[Description of the task]
Retrieve each line that contains the word "computer" from the entries below.
■ ■ ■ ■
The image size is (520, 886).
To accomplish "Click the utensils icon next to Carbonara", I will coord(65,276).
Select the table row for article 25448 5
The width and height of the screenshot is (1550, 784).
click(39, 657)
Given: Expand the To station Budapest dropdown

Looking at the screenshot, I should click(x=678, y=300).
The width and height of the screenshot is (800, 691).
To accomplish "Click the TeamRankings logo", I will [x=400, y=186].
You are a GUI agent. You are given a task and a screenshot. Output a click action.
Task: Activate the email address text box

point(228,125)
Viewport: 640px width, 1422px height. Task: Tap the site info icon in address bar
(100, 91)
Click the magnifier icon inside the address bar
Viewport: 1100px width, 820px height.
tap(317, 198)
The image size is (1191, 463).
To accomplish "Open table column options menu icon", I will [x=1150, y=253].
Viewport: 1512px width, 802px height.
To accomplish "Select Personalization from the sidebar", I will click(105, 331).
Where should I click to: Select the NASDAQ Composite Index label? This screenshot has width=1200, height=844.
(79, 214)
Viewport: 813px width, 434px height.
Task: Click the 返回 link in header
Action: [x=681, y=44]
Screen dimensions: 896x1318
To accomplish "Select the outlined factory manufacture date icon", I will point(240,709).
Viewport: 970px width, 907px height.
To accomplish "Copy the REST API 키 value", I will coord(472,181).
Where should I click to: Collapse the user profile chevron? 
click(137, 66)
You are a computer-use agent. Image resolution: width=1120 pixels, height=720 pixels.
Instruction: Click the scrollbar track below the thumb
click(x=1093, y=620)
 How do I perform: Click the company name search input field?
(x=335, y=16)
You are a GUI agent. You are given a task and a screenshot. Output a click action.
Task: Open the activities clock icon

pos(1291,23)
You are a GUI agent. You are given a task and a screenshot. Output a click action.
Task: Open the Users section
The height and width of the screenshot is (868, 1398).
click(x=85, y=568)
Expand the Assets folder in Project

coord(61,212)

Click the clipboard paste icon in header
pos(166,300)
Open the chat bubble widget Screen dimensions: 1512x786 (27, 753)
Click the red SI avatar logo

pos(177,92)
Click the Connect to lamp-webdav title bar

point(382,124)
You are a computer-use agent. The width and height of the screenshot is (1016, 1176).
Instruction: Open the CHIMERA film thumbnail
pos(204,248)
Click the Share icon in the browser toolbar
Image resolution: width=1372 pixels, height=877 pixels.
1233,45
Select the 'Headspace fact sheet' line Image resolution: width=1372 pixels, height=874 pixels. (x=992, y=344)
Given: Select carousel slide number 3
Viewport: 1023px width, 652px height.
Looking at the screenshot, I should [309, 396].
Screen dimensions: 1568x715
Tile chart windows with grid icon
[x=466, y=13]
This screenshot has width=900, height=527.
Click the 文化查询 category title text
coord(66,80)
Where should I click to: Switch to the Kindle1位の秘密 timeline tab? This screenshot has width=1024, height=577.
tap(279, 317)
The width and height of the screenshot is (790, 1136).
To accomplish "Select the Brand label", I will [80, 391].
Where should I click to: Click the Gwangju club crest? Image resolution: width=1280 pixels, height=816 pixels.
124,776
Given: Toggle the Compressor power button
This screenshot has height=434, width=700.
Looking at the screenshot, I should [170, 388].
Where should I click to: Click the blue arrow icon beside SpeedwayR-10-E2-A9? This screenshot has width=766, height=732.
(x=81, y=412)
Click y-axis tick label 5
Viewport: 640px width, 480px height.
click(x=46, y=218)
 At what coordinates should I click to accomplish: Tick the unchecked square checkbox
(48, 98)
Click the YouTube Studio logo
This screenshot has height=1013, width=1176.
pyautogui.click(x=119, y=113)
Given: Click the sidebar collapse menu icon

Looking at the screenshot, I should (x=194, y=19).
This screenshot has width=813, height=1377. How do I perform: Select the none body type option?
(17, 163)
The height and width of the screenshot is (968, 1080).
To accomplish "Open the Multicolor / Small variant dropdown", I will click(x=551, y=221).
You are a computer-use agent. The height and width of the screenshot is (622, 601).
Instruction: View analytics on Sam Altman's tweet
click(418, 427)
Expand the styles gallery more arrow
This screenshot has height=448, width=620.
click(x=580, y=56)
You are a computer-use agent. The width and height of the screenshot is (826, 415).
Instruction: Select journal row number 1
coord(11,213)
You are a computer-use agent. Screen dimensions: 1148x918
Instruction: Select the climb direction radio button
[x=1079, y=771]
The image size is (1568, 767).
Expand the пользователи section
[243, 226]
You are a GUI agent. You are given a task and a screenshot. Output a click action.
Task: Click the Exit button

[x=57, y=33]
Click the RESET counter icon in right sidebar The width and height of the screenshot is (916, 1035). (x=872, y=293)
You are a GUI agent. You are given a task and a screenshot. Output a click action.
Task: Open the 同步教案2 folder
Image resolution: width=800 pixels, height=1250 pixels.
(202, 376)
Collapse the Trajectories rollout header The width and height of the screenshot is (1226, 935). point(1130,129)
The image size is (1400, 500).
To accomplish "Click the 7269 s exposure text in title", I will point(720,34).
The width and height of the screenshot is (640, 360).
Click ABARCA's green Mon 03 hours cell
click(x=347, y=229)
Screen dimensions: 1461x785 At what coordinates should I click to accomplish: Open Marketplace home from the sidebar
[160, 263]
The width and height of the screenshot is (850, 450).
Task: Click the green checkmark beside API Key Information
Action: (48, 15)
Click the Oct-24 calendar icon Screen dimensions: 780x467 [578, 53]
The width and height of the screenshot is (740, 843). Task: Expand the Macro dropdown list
■ ■ ■ ■
[Finished task]
You are a computer-use agent. Image resolution: width=1120 pixels, height=720 pixels.
You are a computer-use agent. The width and height of the screenshot is (1016, 1176).
You are a computer-use agent. The height and width of the screenshot is (622, 601).
You are a computer-use agent. The width and height of the screenshot is (826, 415).
You are a computer-use agent. Screen dimensions: 1148x918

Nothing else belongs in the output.